RECORDS SUPPLIED:
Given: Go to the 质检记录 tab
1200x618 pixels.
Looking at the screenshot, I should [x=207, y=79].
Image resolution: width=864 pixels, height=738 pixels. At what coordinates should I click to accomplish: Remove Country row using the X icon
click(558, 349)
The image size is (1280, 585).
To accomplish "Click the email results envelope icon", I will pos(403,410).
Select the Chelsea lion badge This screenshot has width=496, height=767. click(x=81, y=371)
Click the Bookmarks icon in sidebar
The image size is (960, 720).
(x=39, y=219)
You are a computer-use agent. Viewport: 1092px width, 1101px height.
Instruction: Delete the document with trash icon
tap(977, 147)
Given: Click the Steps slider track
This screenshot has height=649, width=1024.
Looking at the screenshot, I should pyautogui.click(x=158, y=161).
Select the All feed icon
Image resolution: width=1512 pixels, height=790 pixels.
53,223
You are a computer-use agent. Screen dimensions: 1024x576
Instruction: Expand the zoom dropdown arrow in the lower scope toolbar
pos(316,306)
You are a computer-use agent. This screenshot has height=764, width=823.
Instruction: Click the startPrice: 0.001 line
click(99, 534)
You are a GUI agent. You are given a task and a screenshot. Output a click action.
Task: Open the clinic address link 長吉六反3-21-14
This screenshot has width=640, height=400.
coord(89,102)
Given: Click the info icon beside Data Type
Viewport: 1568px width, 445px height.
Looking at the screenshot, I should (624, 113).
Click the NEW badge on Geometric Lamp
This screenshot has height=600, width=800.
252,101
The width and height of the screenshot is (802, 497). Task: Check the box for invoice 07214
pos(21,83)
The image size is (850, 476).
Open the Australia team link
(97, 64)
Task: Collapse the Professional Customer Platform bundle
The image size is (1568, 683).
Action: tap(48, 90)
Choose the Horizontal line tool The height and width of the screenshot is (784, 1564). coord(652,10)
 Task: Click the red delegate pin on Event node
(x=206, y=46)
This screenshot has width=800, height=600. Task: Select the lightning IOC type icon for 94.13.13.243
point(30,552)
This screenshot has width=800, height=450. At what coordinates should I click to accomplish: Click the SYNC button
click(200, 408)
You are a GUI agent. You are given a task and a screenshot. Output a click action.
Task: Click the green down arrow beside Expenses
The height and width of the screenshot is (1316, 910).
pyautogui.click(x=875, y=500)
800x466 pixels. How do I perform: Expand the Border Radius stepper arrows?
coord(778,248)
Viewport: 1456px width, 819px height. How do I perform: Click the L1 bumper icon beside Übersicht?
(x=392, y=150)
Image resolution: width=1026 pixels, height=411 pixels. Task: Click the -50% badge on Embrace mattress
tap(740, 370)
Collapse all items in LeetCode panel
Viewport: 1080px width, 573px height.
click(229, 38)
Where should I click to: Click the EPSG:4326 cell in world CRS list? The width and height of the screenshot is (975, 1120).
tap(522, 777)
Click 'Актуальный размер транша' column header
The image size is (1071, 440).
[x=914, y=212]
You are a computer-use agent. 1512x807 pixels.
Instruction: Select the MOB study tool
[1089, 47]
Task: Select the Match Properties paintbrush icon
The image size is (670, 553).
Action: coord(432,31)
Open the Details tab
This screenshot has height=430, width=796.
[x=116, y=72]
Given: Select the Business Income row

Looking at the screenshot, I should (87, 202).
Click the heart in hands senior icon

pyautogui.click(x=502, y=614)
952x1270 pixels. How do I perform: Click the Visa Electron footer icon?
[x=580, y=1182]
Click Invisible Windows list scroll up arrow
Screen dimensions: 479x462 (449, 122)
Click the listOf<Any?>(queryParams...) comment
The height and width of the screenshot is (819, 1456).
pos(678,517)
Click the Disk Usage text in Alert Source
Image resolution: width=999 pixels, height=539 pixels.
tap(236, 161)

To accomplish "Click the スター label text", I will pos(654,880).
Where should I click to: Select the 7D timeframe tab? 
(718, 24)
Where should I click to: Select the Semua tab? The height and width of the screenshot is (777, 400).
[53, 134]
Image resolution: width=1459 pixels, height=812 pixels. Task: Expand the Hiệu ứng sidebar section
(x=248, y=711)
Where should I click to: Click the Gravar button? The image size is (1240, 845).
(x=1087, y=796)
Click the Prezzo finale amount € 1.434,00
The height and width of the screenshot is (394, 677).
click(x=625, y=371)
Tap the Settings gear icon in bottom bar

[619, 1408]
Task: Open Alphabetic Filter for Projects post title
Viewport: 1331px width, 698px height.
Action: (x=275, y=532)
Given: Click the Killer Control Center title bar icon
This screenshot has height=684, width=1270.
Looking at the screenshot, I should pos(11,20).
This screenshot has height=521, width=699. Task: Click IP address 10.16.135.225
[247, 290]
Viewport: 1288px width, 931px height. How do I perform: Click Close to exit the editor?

DIRECTIONS:
Where a line in the entries holds "agent", copy that line.

REPLY:
You are a computer-use agent. Viewport: 1092px width, 1101px height.
You are a computer-use agent. Screen dimensions: 1024x576
You are a computer-use agent. This screenshot has height=764, width=823.
You are a GUI agent. You are given a task and a screenshot. Output a click action.
You are a GUI agent. You are given a task and a screenshot. Output a click action.
You are a computer-use agent. 1512x807 pixels.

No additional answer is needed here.